Рассказ о деятельности ФСБ

источник: http://yuriblog.ru/?p=8620


Прежде чем вы, уважаемые сограждане, начнете читать эту статью, как честный человек предупреждаю: эта история не для слабонервных. Потому что после даже беглого ознакомления повергает в состояние подлинного шока. Ибо ясно одно: мы живем не просто в полицейском государстве, где спецслужбы могут безнаказанно шпионить за любым гражданином. Мы вообще живем не в государстве. Мы живем в банде.


Стало известно, что при ФСИН (Федеральная служба исполнения наказаний – ГУЛАГ по-старому) действует некое управление, которое прослушивает все разговоры между адвокатами и их подзащитными. Причем, поражает тот факт, что деятельность данного подразделения – это вовсе не произвол неких распоясавшихся беспредельщиков: нет, сие подразделение создано по Постановлению Правительства Российской Федерации.


Эта информация стала достоянием гласности благодаря магаданскому адвокату Алексею Суханову.
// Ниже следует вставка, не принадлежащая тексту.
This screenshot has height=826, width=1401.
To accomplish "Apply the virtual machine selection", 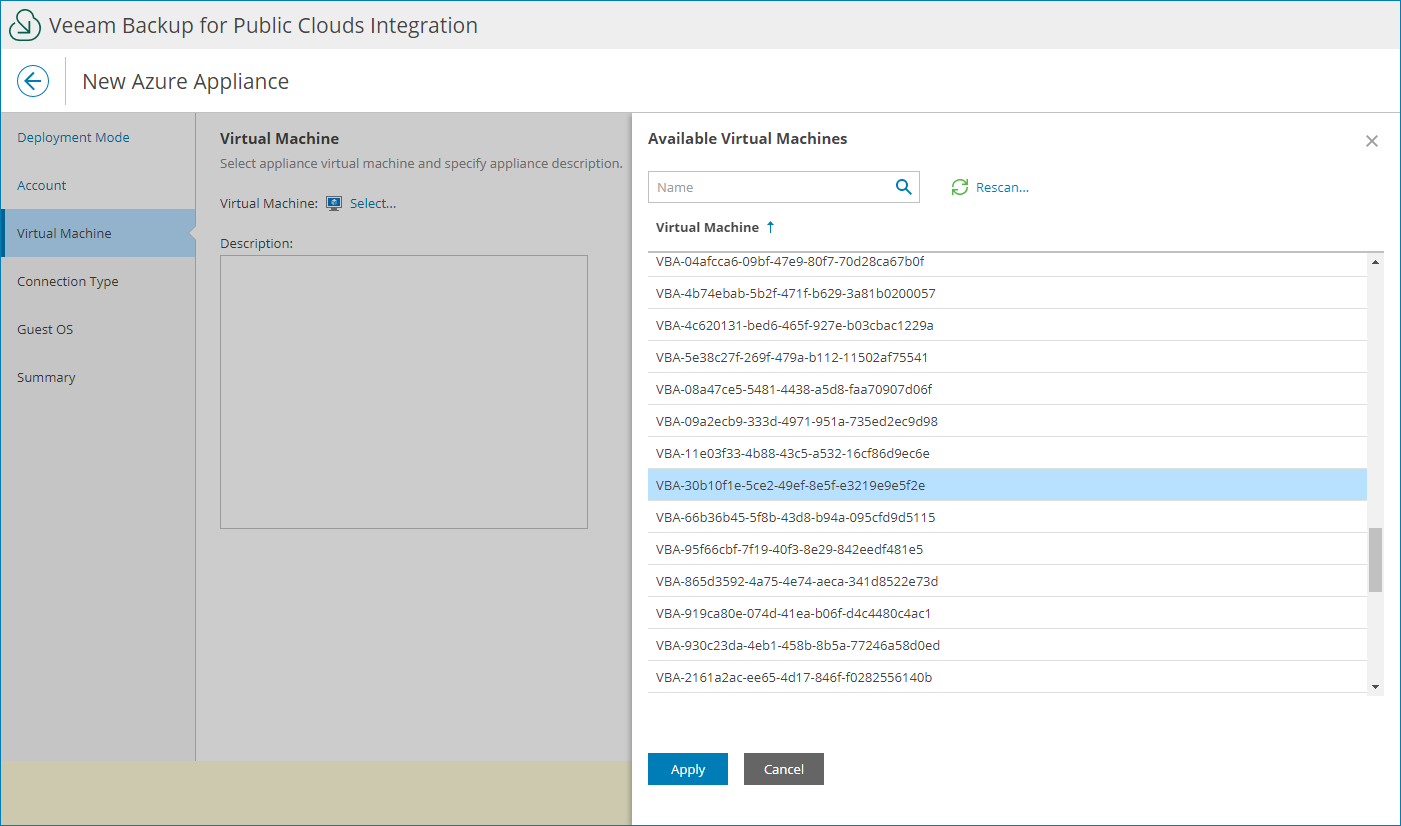I will click(x=687, y=769).
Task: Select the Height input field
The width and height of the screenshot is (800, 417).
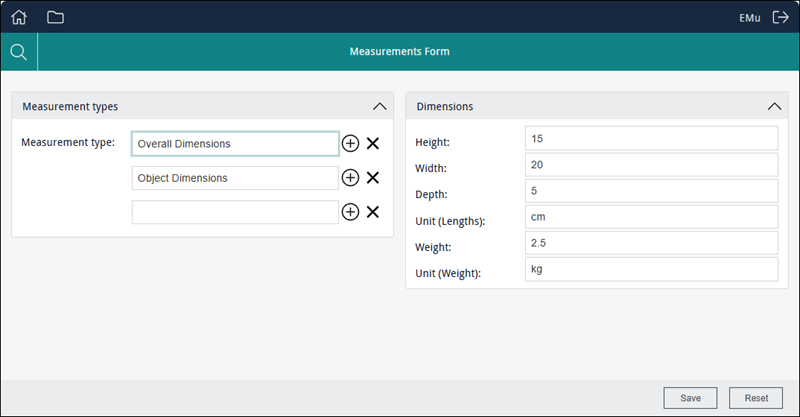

Причем, поводом для обращения стал другой шокирующий факт: сведения, полученные данным подразделением, используются для сокрытия преступлений, совершенных с участием сотрудников спецслужб.


Ниже приводится рассказ Алексея Суханова :


Рассказ о деятельности ФСБ Адвокат Алексей Суханов


Я — адвокат. Моя позащитная Кулик рассказала мне в СИЗО Магадана: сотрудники УФСБ ингушской национальности Увижевы вывозят из Магадана золото в Чечню; инкриминированное ей убийство Тоболова, за которое она арестована, совершил этот же сотрудник, чьи отпечатки пальцев изъяты с места убийства в занимаемой ими пустующей квартире, которую члены ОПГ «черных риэлторов» пытались захватить. Работающие в УФСБ ингуши руководят преступной группировкой «черных риэлторов» в составе адвокатов, нотариусов, сотрудников УБОП — после их осуждения я обратился с заявлением к директору ФСБ Бортникову с просьбой провести проверку сведений моей подзащитной: действительно ли не она убивала Тоболова, а члены ОПГ в составе сотрудников УФСБ ингушской национальности , и действительно ли те вывозят золото из Магадана для финансирования войны на Кавказе.


Рассказы Кулик о преступной деятельности сотрудников УФСБ зафиксировал на встроенные в столы микрофоны отдел оперативно-технических и поисковых мероприятий «Л» УФСИН и сводки оперативно-технических мероприятий «негласная аудиозапись» направил в УФСБ Магаданской обл. Из УФСБ ко мне отправили оперуполномоченную Бацаеву. Та пришла в кабинет СИЗО, где я работал с Кулик. Представилась ее одноклассницей, сказала. что хочет помочь ей добиться оправдательного приговора. А затем в процессе общения стала выпытывать у меня, как я намереваюсь распорядиться полученной от Кулик информацией о сотрудниках ФСБ.


Директор ФСБ Бортников отправил мое заявление без проведения проверки в Магадан. Заместитель начальника УФСБ отдал заявление пенсионеру ФСБ Увижеву.
Заместитель прокурора области Борисенко написал мне,что заявление не регистрировалось, проверка по нему не проводилась, но он считает, что сведения о вероятной причастности сотрудника УФСБ к преступной деятельности не подтвердились потому что я высказал лишь предположение.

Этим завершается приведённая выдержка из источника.